◆ **Dane ze zbioru danych**

_ _ _ _ _

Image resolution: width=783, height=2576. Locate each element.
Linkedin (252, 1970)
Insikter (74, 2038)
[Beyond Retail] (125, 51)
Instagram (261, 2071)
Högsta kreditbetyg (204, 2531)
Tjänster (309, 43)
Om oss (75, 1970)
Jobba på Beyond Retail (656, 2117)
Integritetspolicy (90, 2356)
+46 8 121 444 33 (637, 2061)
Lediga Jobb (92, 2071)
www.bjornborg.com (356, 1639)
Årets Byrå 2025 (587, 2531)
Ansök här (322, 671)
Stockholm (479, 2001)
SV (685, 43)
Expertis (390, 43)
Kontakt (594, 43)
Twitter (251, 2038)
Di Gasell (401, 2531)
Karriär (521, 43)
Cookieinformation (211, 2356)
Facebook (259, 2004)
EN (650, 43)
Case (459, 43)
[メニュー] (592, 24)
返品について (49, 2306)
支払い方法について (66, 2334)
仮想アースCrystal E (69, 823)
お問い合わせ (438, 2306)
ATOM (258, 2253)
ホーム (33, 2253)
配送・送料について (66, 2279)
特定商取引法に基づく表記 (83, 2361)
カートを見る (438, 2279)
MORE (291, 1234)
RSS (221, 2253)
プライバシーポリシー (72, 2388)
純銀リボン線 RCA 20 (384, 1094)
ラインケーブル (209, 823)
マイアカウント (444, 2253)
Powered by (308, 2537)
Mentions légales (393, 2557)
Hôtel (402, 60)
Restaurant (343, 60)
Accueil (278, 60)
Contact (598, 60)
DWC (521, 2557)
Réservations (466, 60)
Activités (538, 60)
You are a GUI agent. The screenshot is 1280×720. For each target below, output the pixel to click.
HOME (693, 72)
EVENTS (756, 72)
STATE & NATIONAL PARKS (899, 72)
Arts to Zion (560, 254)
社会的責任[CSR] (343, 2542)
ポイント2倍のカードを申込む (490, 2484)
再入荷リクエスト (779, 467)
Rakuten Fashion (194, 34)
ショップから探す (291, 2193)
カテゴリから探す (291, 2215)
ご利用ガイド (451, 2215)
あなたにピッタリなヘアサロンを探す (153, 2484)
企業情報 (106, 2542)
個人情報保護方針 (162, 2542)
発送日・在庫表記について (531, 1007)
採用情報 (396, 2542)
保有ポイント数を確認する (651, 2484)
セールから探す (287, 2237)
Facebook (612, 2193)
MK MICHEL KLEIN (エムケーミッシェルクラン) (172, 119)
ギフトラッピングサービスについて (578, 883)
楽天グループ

_ _ _ _ _

◆ **Cel zadania**
Przepisz ponownie wraz z poleceniami fragment danych od ich początku do wiersza zawierającego "プライバシーポリシー (72, 2388)", z tym wierszem włącznie. Pomnóż przy tym każdą współrzędną w odpowiedziach przez 1,9 i zaokrąglij wynik do liczby całkowitej, zaokrąglając połówki w górę.

◆ **Wynik zadania**
Image resolution: width=783, height=2576. Locate each element.
Linkedin (479, 3743)
Insikter (141, 3872)
[Beyond Retail] (238, 97)
Instagram (496, 3935)
Högsta kreditbetyg (388, 4809)
Tjänster (587, 82)
Om oss (143, 3743)
Jobba på Beyond Retail (1246, 4022)
Integritetspolicy (171, 4476)
+46 8 121 444 33 (1210, 3916)
Lediga Jobb (175, 3935)
www.bjornborg.com (676, 3114)
Årets Byrå 2025 (1115, 4809)
Ansök här (612, 1275)
Stockholm (910, 3802)
SV (1302, 82)
Expertis (741, 82)
Kontakt (1129, 82)
Twitter (477, 3872)
Di Gasell (762, 4809)
Karriär (990, 82)
Cookieinformation (401, 4476)
Facebook (492, 3808)
EN (1235, 82)
Case (872, 82)
[メニュー] (1125, 46)
返品について (93, 4381)
支払い方法について (125, 4435)
仮想アースCrystal E (131, 1564)
お問い合わせ (832, 4381)
ATOM (490, 4281)
ホーム (63, 4281)
配送・送料について (125, 4330)
特定商取引法に基づく表記 (158, 4486)
カートを見る (832, 4330)
MORE (553, 2345)
RSS (420, 4281)
プライバシーポリシー (137, 4537)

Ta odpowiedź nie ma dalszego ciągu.